The peso, which has been trading within P50.26 to P50.90 levels since April, has been having strong trading amid the coronavirus disease 2019 (Covid-19) pandemic, RCBC Chief Economist Michael L. Ricafort told the BusinessMirror.
However, he said, the peso can perform better with the “gradual reopening” of businesses to jumpstart the economy and investor appetite.
“Gradual reopening of economies locally and worldwide could also support sentiment on the local financial markets including the peso, amid plans to scale down the lockdowns down to the barangay level, in able for broader business/economic activities to resume further,” Ricafort explained.
The Inter-Agency Task Force for the Management of Emerging Infectious Diseases (IATF) recently released new guidelines for community quarantine, allowing more businesses to resume full operations. The lockdown is currently categorized as enhanced community quarantine (ECQ), modified ECQ, general community quarantine (GCQ) and modified GCQ.
The revised guidelines cite the degree at which businesses are allowed to operate. For example, agriculture, forestry, fishery, delivery and courier services for essential goods can fully operate under ECQ, MECQ and GCQ.
Essential goods and services firm, media and utility, among others, can only operate at 50 percent under ECQ. However, they can run at full capacity under MECQ and GCQ.
Under modified GCQ, barber shops, salons and other personal-care services and dine-in services are allowed given that they comply with the 50-percent seating capacity rule.
Metro Manila, Laguna, Bataan, Bulacan, Nueva Ecija, Pampanga and Zambales are currently MECQ zones. Cebu and Mandaue cities are under ECQ.
GCQ is imposed in Tarlac, Aurora, the Cordillera Administrative Region, Regions 1, 2, 4-A (except Laguna), 4-B, 5, 6, 7 (except the cities of Cebu and Mandaue), 9, 10, 11, 12, 13 and the Bangsamoro Autonomous Region.
No area has been classified as modified GCQ yet. The IATF is expected to make an announcement regarding this after May 31.
“[F]urther reopening of economies locally and in many other countries around the world … could increase business/economic activities and somewhat improve valuations on investments,” he added.
Robust performance
“The Philippine peso has been a surprise outperformer in the region despite natural calamities, a pandemic and now free-falling GDP [gross domestic product],” ING Bank Manila Economist Nicholas Antonio T. Mapa said. GDP contracted 0.2 percent in the first quarter, the first time since 1998, due to the pandemic.
Mapa said the peso has outpaced fellow emerging-market currencies, falling by roughly 0.13 percent, while others suffer steeper declines amid economic slowdown due to the pandemic.
Ricafort attributed the peso’s strength to the decline in global oil prices as lockdowns temper demand for the product.

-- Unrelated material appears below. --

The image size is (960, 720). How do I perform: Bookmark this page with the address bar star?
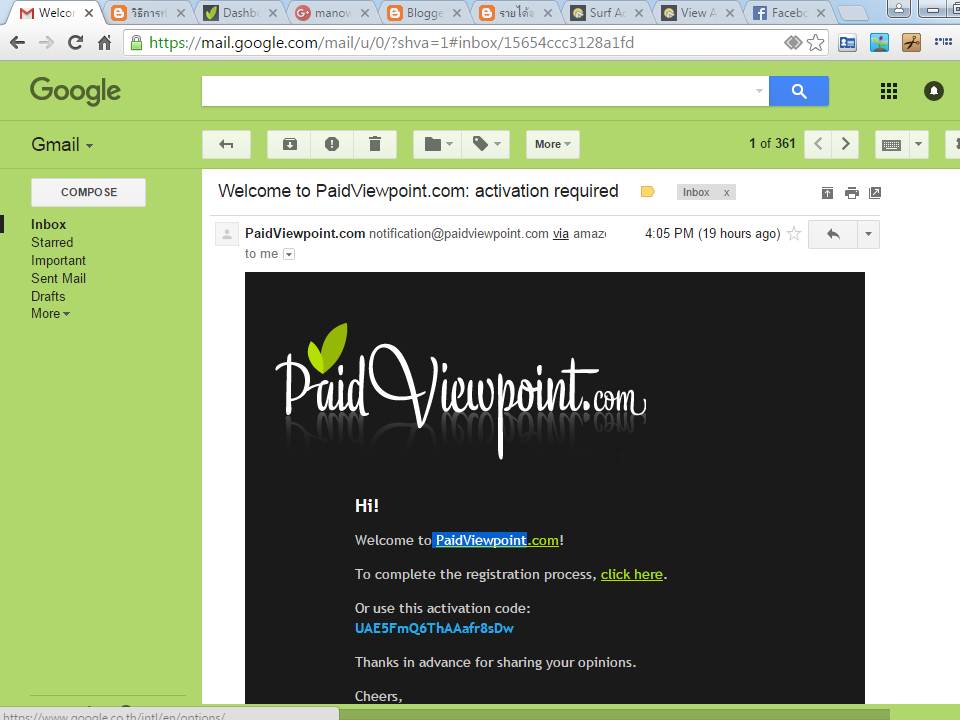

“Since the Philippines imports almost all of its oil/petroleum requirements, the sharp decline in global oil prices reduces the country’s import bill, narrows the country’s trade deficit, and helps further ease inflation, thereby supporting a stronger peso exchange rate,” he explained.
Apart from this, the robust gross international reserves (GIR) of the country have been supporting the peso, Ricafort added.
The Bangko Sentral ng Pilipinas reported that GIR rose by 0.9 percent to $88.99 billion in March from $88.18 billion the previous month. This can cover eight months’ worth of imports of goods and services and payments of primary income.
Ricafort noted that the dollar reserves could still increase in the coming months due to relatively narrower trade deficits and proceeds from the government’s foreign borrowings, among others.
This, however, could be offset by a slowdown in foreign tourism receipts and foreign investments, among others, due to lockdowns, he added.
In the coming months
The peso exchange rate against the US dollar could still be relatively stable, or even slightly stronger, following the trend for the past two years, Ricafort said.
The local tender is expected to trade within P50 to P51 levels for the rest of the year, he said, on the back of higher dollar reserves and narrower trade deficit.
UnionBank Chief Economist Ruben Carlo O. Asuncion, meanwhile, said the peso is expected to trade between P50.50 and P51.
“If and when the perception [builds up] about the Philippines having ‘strong’ financial strength, one would expect its currency to continue its appreciation and strength throughout 2020,” he said.
Mapa, meanwhile, also warned that the “supply of foreign currency is likely to constrict in the coming months with remittance flows slowed.” Latest data from the Central Bank showed that personal remittances dipped by 10.9 percent to $2.62 billion in February from $2.94 billion the previous month.
This week, Ricafort said the peso exchange rate could range within P50.40 to P50.70 levels, noting that the renewed tensions between the US and China could weigh on trading sentiment.
On Friday, the local tender ended weaker at P50.7 from P50.61 the previous trading day, according to data from the Bankers Association of the Philippines.